The Excluded Permission was granted, but with the puzzling qualification that the carrosses could not be used by soldiers, pages, servants in livery, workmen or labourers. Was this to ensure that the conveyances would appeal to the middle class? I suspect so.
(Above: a French carrosse. The carrosses used for transit were also pulled by two-horses, but seated six, according to this source, or eight, according to another?so it may have been bigger. Each coach was numbered on the side with one to four fleurs-de-lis and showed the Paris arms and blazons on the panels.)
The entrepreneurs tested the strength of two horses for two days mid-February, starting at 6:00 a.m. and making four routes before 11:00, and four more between 2:30 and 6:00.
The test was apparently passed, for two months later, seven vehicles began on March 18, running from Porte St. Antoine to the Luxembourg (the route laid out on placards). But the populace?the excluded impoverished, I suspect?followed behind hooting, violently dissatisfied. It was not a successful first run.
The Affair of the Coaches The experiment was put off, and two months later The Affair of the Coaches (as it was called) was launched yet again on May 20, Saturday, before 7:00 a.m. “with an éclat and a pomp quite astonishing.” The difference, this time, was the pomp, but also the threat: accompanying the coaches at each end of the route were two commissaries in robes, four guards, and about two dozen archers and horsemen.
When everything was ready, the Commissaries “exhorted the bourgeois to render it every assistance, and threatened the lower class of people that if the slightest insult was offered, the severest punishment should follow?and this they said de la part du Roi.”
As for éclat… As for éclat, the coachmen were given capes (casaques) in the colours of the King, with the royal and city arms embroidered on them. With a guard in each coach and archers and horsemen stationed all along the route, the first coach set out, to be followed by the next at 15 minute intervals. (The process was mirrored at the opposite end of the route.)
The day went off without “the slightest disorder,” no doubt thanks to the guards, archers and horsemen. It had become, instead of a riot, an Event. Crowds gathered to watch the coaches pass and little work got done.
The first hitch
The next day, there were “even many women among the occupants”?but by the afternoon there was such a press of a crowd that people couldn’t get near.

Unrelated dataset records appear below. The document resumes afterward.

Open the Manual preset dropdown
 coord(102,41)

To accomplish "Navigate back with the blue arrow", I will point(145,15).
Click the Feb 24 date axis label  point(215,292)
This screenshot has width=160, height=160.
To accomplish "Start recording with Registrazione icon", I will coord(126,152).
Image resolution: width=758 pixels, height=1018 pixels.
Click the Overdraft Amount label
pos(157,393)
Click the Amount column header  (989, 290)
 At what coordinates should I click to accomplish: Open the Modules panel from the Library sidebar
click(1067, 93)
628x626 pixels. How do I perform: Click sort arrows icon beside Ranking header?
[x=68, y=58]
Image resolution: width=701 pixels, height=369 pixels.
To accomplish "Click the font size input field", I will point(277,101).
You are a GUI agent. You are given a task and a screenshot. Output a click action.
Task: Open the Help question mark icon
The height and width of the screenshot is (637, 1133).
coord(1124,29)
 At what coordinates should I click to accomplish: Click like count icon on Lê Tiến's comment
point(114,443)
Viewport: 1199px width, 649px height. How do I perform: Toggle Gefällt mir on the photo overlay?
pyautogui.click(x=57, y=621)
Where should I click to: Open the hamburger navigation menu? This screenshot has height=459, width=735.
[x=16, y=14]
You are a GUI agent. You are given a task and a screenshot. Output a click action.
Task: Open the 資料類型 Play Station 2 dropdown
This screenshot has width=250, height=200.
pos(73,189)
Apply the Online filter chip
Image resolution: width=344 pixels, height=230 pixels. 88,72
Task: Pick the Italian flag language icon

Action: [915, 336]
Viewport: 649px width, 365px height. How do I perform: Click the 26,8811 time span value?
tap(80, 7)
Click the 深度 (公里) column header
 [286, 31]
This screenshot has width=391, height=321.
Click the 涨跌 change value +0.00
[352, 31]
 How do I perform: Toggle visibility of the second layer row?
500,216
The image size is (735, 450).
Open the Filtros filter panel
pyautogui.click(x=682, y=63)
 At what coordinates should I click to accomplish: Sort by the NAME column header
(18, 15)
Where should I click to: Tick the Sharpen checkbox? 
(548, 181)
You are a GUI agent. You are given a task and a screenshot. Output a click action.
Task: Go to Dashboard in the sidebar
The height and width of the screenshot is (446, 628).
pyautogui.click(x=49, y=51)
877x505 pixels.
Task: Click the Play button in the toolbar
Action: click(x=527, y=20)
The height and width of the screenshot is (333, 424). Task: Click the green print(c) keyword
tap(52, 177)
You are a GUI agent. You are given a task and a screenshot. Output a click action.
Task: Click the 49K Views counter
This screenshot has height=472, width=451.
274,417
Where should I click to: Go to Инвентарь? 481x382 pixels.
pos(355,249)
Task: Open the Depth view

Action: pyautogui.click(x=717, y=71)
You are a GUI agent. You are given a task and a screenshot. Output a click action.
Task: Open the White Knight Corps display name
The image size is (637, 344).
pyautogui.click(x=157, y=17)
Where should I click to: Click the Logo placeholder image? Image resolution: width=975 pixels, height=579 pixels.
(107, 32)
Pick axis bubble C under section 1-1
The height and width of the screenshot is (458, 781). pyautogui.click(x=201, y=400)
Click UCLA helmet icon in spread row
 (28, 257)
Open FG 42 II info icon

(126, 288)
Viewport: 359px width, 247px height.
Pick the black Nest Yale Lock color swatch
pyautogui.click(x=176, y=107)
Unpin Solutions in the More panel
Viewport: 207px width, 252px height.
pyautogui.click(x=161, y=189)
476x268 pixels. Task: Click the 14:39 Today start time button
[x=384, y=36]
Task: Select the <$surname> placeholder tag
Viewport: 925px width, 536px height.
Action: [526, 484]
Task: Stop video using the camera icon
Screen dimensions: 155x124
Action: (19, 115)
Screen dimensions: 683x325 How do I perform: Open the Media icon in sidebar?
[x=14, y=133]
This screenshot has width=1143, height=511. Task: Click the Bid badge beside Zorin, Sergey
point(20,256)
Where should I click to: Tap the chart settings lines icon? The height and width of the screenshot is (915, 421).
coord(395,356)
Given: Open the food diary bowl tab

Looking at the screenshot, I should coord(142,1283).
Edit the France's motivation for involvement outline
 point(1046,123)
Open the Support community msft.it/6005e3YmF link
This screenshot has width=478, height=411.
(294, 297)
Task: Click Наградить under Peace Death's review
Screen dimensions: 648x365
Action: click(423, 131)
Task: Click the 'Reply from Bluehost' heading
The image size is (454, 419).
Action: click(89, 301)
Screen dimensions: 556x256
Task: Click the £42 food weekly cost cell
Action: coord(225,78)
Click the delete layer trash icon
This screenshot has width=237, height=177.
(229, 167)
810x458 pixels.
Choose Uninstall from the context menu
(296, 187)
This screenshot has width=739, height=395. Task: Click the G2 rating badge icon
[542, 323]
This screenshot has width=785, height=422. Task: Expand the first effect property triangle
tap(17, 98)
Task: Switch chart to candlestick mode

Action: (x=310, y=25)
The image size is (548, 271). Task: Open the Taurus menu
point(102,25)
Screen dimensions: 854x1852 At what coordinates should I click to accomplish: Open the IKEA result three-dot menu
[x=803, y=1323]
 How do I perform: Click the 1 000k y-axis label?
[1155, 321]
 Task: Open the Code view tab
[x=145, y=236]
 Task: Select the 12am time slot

“…a number of persons assemble to take their places, and, on the arrival of a coach, find it full. This is provoking; but they console themselves by thinking that another will arrive in a quarter of an hour; however, when the second comes, it is full also…”
Soon after, two more routes were added. When the service began to be used by auditors, councillors and courtiers going to the chatelet and the palace, the price was raised. The same system was instituted in St. Germain, where once King Louis XIV rode on one. Over the course of a few years, however, the enterprise was discontinued.
The quotes above are from a letter by Madame Perrier (Pascal’s sister) to Arnauld de Pomponne on Sunday, May 21, 1662, from Paris (with a footnote by her brother Pascal, who is credited with creating the system).